Secondary Evidence Cache The secondary evidence cache path is the last field in the section labeled C. This location is for previously created caches, and you can store them in this location. EnCase will only read previously stored caches from this location. All new caches will be written to the primary cache folder.
Case Info In the section labeled D in Figure 6-8, you will see several fields into which you can or should enter data pertaining to the case. Of course, the fields will vary according to the template you select in the section labeled A. Minimally you should enter your name as the examiner, along with a case number and description. Some fields will not change from case to case (your name, for example), and thus a custom template could save you time, if you take the time to create one. In the past, EnCase required you to at least enter your name to proceed; however, this is no longer required.
Case file organization and management are extremely important skills for an examiner to acquire. When computer forensics was in its infancy, best practices and technology at the time called for storing only one case image per drive to prevent comingling or cross-contamination of data. As caseloads grew and technology evolved, best practices have been modified accordingly. Because EnCase encapsulates a device image into an evidence file that has powerful and redundant internal integrity checks, cross-contamination of image files is not the issue it was in the past.

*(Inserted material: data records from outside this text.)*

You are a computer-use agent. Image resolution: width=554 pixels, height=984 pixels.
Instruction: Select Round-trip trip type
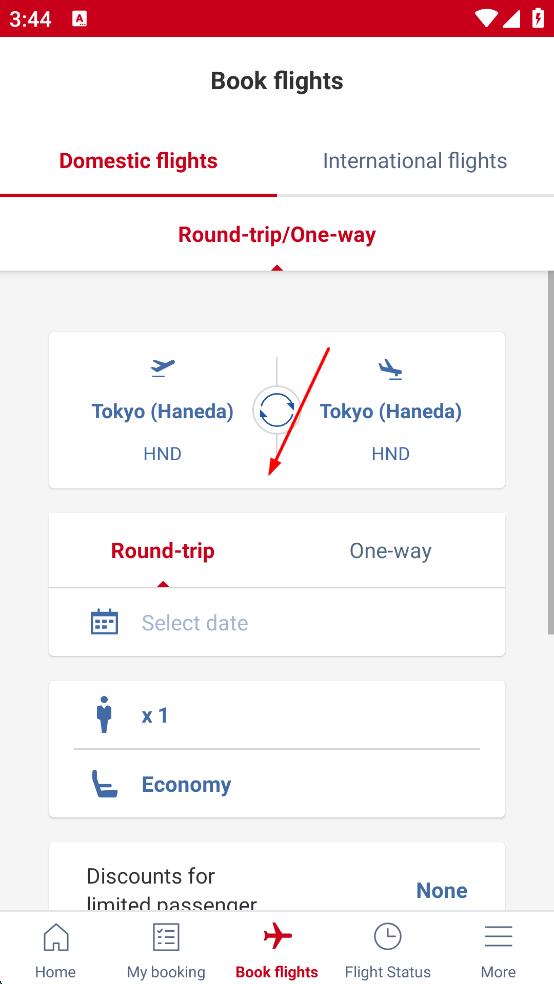coord(162,551)
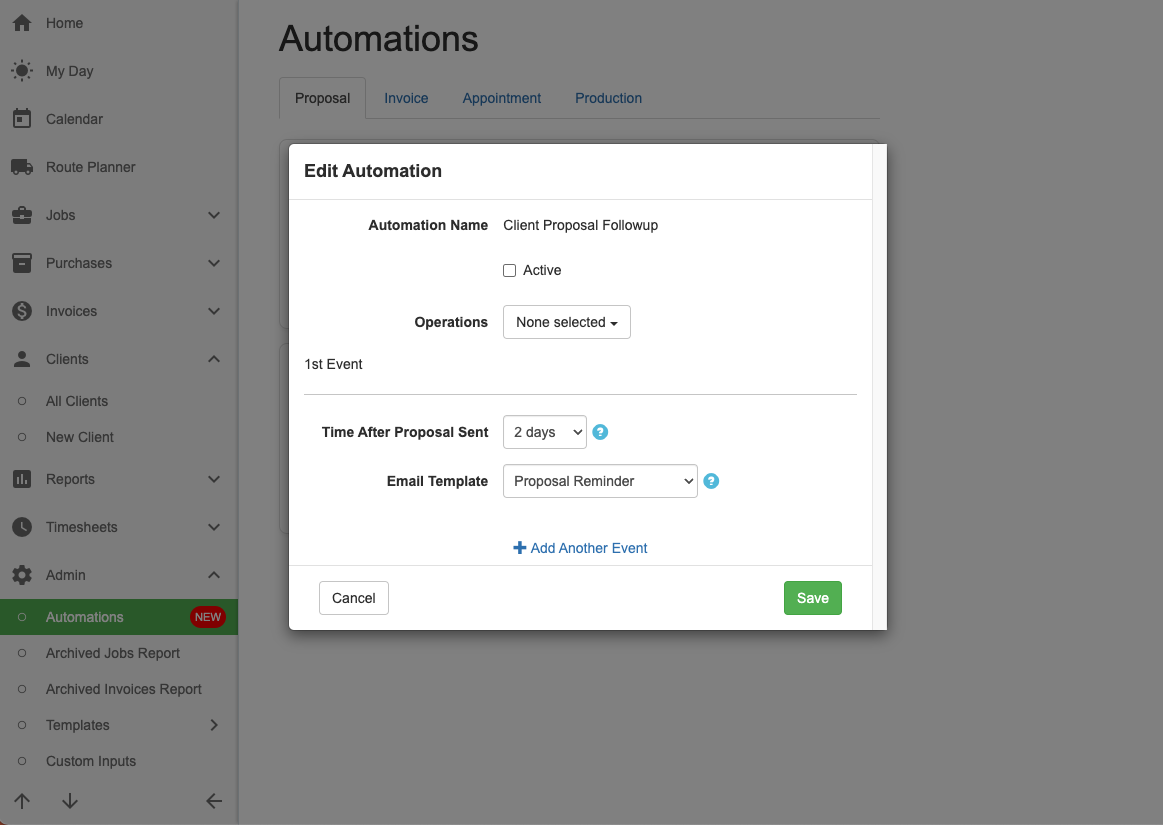This screenshot has height=825, width=1163.
Task: Click the down arrow at sidebar bottom
Action: coord(69,801)
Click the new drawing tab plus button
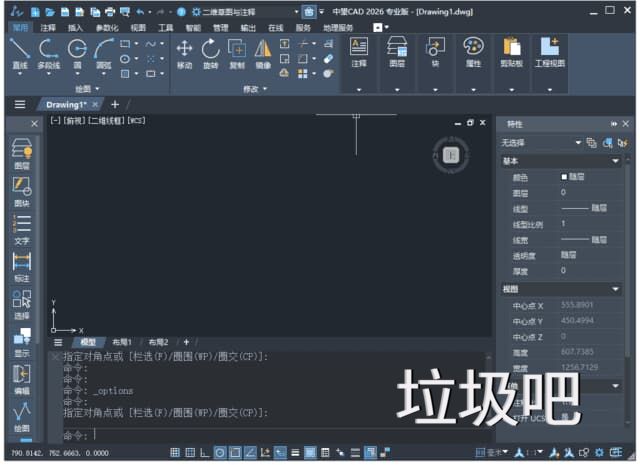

In that regard and in many other areas, EnCase has changed the face of computer forensics and, with it, best practices.
Many labs have massive storage servers that hold EnCase evidence and case files. Instead of segregating storage in separate physical devices, as in the past, storage today is often networked and segregated using distinctive folder-naming conventions that are consistent with best practices for case management. In this manner, several examiners can access the same evidence files concurrently and work on different facets of the same case as a team. What used to be physical separation of cases is now facilitated by logical or virtual separation.
EnCase also allows the examiner to open multiple cases at the same time and to conduct concurrent analyses on them. Sometimes cases are created separately and are found later to be related. In these instances, EnCase facilitates examining them as separate yet related cases. Or, if the cases are separate, the examiner can multitask, working manually on one case while another case is being subjected to simultaneous automated processing.
Regardless of how you use EnCase, file management and organization are critical components for keeping case evidence and information segregated. Guidance Software recommends case folder–naming conventions that follow along the lines of those shown in Figure 6-10. In this manner, all cases are contained in the folder Cases and yet are separated by distinct subfolder names. With prior versions of EnCase, the examiner had to create this folder structure; however, with EnCase 7, the structure is automatically created when you create a new case. You need only identify the base path. EnCase creates subfolders called Email, Export, Tags, and Temp. Figure 6-10 contains these folders and two more, which are Evidence and EvidenceCache. You can place these folders anywhere you like. I like to keep them all in one place. For performance, you should consider keeping all of them off the system drive. You could place the Evidence and EvidenceCache folders on separate drives as well to, again, enhance performance. If you do, however, you add to the complexity of your configuration with more locations to track. As soon as you have created your case, EnCase 7 will automatically save the case in the root of the case folder using the case name you assigned. As you go along and do work, you should save using the Ctrl+S key combination, or you can do so from the Case drop-down menu.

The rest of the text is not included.